(Rows excerpted from a collection)
start
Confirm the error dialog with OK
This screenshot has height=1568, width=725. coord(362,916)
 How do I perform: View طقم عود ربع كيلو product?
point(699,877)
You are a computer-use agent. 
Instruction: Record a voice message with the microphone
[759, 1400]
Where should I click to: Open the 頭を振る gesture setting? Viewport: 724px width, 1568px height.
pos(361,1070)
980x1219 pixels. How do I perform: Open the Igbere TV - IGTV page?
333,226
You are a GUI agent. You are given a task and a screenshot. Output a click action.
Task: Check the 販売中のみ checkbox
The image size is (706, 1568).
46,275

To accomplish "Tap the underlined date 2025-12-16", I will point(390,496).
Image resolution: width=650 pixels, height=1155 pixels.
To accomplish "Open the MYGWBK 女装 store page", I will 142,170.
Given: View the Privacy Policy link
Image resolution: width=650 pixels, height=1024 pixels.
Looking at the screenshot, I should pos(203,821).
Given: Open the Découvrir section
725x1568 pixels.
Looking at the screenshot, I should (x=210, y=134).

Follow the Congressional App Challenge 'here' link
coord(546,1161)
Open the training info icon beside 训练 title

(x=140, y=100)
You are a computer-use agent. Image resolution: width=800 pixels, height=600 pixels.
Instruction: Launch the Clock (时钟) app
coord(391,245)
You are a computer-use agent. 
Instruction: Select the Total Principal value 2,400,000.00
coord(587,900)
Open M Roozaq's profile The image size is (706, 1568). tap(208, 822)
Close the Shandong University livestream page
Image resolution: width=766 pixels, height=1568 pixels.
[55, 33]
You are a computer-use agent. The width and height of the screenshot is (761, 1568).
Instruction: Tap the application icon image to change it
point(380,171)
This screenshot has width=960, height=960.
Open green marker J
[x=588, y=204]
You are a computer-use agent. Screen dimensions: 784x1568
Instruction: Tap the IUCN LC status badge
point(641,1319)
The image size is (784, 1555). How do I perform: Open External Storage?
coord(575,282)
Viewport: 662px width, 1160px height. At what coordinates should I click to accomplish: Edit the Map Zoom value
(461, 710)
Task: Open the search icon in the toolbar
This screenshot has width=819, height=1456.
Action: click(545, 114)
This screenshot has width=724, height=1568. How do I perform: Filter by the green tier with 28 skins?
end
— Exercise requirements —
Change "toolbar" to "top bar" in the rows running from the line with "The image size is (784, 1555)." through the end of the rows, and leave everything else in those lines unchanged.

— Response to this exercise —
The image size is (784, 1555). How do I perform: Open External Storage?
coord(575,282)
Viewport: 662px width, 1160px height. At what coordinates should I click to accomplish: Edit the Map Zoom value
(461, 710)
Task: Open the search icon in the top bar
This screenshot has width=819, height=1456.
Action: click(545, 114)
This screenshot has width=724, height=1568. How do I perform: Filter by the green tier with 28 skins?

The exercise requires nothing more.